SCSI--LVD vs SE...

Chris Dillon cdillon at wolves.k12.mo.us
Sun Dec 7 10:37:21 PST 2003


On Sun, 7 Dec 2003 lists at battleface.com wrote:

> Am I understanding this right?...
>
> Concerning SCSI, are LVD and SE (single ended) mutually exclusive?

Yes, unless a SCSI bridge is used to separate the LVD and SE devices
on the same SCSI bus.  If any SE device is present on an LVD bus, the
entire bus will revert to SE.

> That is, if I have a system that supports LVD drives, I want to
> configure those drives for LVD and not SE which would yield a
> smaller bandwidth?  Like 1/2 at best, right?
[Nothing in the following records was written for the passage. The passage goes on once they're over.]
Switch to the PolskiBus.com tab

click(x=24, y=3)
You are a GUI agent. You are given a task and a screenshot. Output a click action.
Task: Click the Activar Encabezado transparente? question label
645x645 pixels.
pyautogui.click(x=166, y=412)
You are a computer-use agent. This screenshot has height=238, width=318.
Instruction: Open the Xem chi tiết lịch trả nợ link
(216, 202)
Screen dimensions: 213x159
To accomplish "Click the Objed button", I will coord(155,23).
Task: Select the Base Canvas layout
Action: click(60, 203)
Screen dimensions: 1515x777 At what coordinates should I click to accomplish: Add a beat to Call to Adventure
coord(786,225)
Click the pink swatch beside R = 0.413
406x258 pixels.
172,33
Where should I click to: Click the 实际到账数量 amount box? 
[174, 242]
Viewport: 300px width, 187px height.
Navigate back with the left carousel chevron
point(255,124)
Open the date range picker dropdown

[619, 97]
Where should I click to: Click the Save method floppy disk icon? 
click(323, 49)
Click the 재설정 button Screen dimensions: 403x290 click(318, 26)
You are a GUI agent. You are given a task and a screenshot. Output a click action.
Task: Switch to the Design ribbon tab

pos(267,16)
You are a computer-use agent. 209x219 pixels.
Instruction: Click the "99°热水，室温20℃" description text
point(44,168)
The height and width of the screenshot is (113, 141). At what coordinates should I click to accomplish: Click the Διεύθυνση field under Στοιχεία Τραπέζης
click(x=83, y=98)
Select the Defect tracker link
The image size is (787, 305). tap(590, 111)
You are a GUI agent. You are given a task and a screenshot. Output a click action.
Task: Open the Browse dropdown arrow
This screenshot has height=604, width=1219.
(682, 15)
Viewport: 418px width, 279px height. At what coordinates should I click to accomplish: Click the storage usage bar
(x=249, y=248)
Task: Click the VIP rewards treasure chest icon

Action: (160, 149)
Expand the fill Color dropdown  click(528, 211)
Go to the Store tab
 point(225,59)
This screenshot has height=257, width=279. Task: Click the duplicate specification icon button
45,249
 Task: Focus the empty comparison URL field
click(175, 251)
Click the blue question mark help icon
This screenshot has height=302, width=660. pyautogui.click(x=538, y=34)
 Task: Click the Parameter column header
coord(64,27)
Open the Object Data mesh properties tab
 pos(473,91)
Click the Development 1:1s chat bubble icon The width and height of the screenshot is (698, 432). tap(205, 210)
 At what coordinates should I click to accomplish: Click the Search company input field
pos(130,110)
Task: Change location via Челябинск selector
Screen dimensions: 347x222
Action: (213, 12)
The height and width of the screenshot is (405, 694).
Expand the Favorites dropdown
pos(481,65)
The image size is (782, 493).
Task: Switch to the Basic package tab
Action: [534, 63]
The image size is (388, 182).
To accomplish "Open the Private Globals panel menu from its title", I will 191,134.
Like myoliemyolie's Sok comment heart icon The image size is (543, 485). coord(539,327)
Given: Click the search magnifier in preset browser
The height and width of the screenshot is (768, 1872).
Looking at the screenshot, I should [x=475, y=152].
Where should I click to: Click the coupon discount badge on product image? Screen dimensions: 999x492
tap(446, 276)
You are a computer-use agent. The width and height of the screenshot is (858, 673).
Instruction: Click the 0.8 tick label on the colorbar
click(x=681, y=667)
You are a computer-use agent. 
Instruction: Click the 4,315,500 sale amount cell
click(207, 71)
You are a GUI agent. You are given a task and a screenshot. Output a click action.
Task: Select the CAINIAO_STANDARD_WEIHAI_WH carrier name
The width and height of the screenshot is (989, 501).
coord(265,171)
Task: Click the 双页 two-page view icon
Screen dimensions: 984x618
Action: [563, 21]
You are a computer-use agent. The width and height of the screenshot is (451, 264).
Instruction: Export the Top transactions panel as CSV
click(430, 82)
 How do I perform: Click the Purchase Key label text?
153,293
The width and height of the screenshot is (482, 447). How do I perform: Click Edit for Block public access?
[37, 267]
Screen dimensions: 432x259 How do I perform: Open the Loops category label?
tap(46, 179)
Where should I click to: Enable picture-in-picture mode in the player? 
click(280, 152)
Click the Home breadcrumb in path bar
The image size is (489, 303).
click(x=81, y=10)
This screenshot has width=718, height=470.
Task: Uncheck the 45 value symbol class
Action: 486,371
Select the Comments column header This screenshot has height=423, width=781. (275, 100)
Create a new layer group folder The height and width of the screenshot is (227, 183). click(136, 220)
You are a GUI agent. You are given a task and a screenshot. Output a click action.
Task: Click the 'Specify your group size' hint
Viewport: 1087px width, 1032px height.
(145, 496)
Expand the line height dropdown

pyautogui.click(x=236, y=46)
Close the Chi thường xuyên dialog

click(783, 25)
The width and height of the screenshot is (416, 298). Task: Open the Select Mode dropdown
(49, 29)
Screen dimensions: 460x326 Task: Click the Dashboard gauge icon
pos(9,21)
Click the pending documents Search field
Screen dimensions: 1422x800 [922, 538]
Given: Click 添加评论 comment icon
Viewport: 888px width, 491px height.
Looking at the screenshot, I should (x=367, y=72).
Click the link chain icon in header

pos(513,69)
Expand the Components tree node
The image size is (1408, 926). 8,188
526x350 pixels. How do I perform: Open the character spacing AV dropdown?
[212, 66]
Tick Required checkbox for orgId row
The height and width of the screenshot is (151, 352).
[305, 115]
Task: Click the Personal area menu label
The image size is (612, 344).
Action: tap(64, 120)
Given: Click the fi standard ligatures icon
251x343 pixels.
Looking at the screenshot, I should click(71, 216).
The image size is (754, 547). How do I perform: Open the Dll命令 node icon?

Being configured as LVD should happen automatically as long as
everything you connect to the bus is LVD.  You can achieve 40MB/sec at
best with a Wide SE bus.  A Wide LVD bus allows speeds of 80MB/sec up
to 320MB/sec depending on the attached controller and devices.

> Finally, I have a Tyan S2468UNG motherboard with Ultra160 SCSI
> onboard (dual channel). I'm looking at pairing two Seagate 15K.3
> (ST336753LW)  drives with this board. Are these a good choice? Would
> I get better performance from having both drives on the same channel
> (and so, cable)? or would it be better to put one on channel A and
> the other on channel B (separate cables)?

I doubt you would see much difference putting just two drives on two
different Ultra160 channels, but if you have the channels and extra
SCSI cables to spare, go ahead and use them.

> In the future I would like to add a third LVD drive (probably the
> same model with larger capacity). Again, all on the same channel? or
> split to second channel? I'm guessing the dual channel approach
> would yield better performance when writing across separate physical
> disks.  Especially if three drives are involved.

Again, on an Ultra160 channel, three new and very fast drives will
come close but still will not fully use the available bandwidth.
Spreading the drives across two channels can help with contention
under very heavy loads, but depending on what you are using this for,
you may see no difference at all using two channels rather than one.
SCSI is far better at doing multiple devices per channel than IDE.